Output the line containing "This screenshot has" and each line after it through the end of the data, exactly as written, with pictures left out.

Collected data
□ □ □
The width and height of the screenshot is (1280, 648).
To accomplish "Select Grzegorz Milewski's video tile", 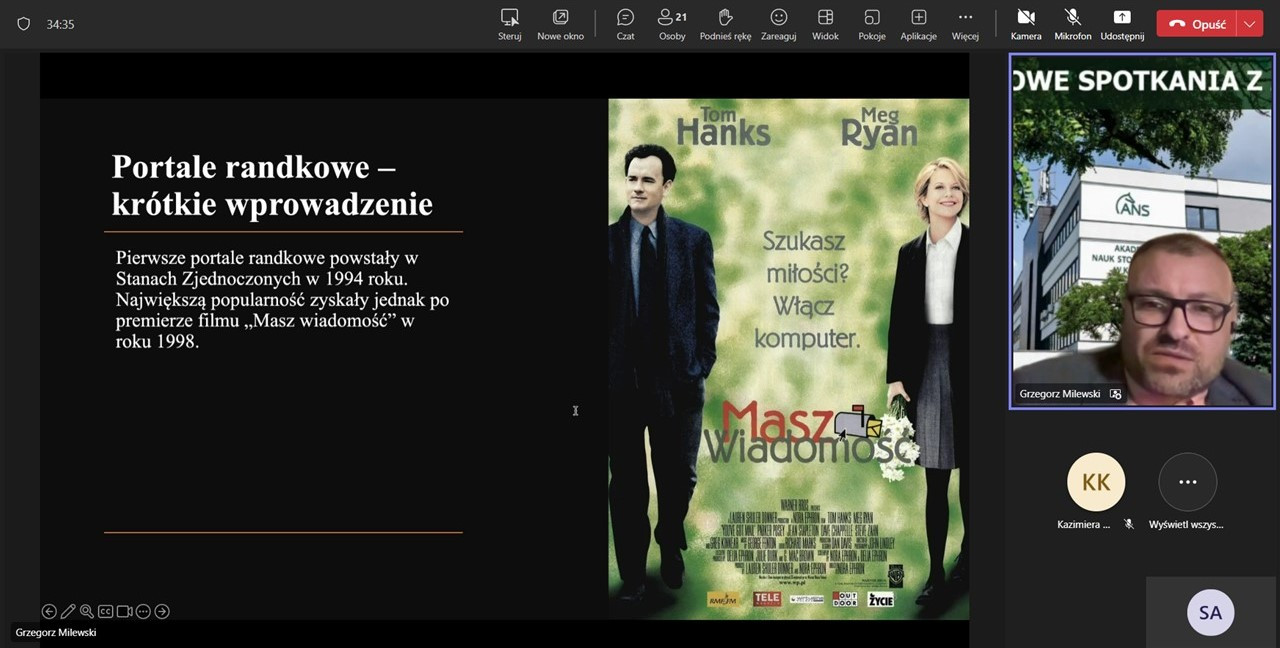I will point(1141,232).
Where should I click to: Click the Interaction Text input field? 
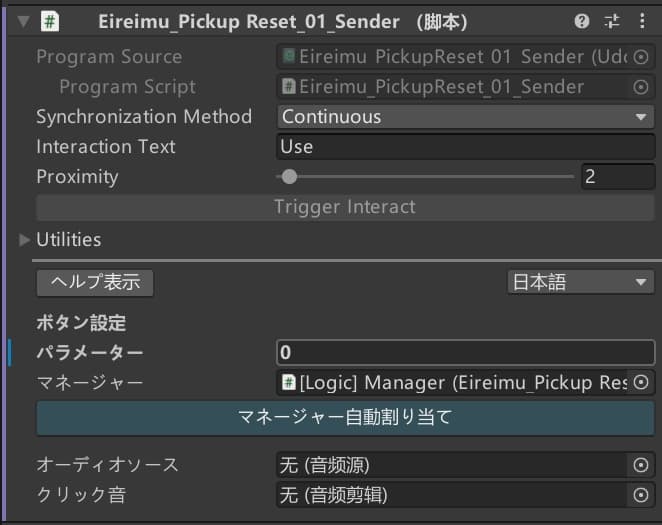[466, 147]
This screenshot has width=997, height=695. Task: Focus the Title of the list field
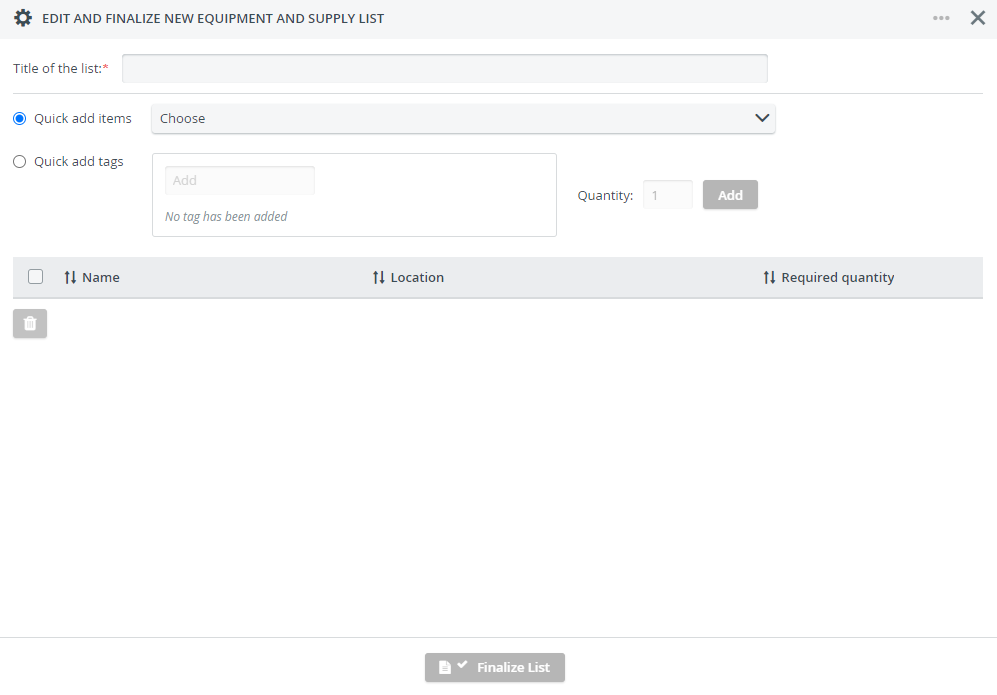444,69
□ □ □
RESULT OF THE EXERCISE>
This screenshot has width=997, height=695. Task: Focus the Title of the list field
444,69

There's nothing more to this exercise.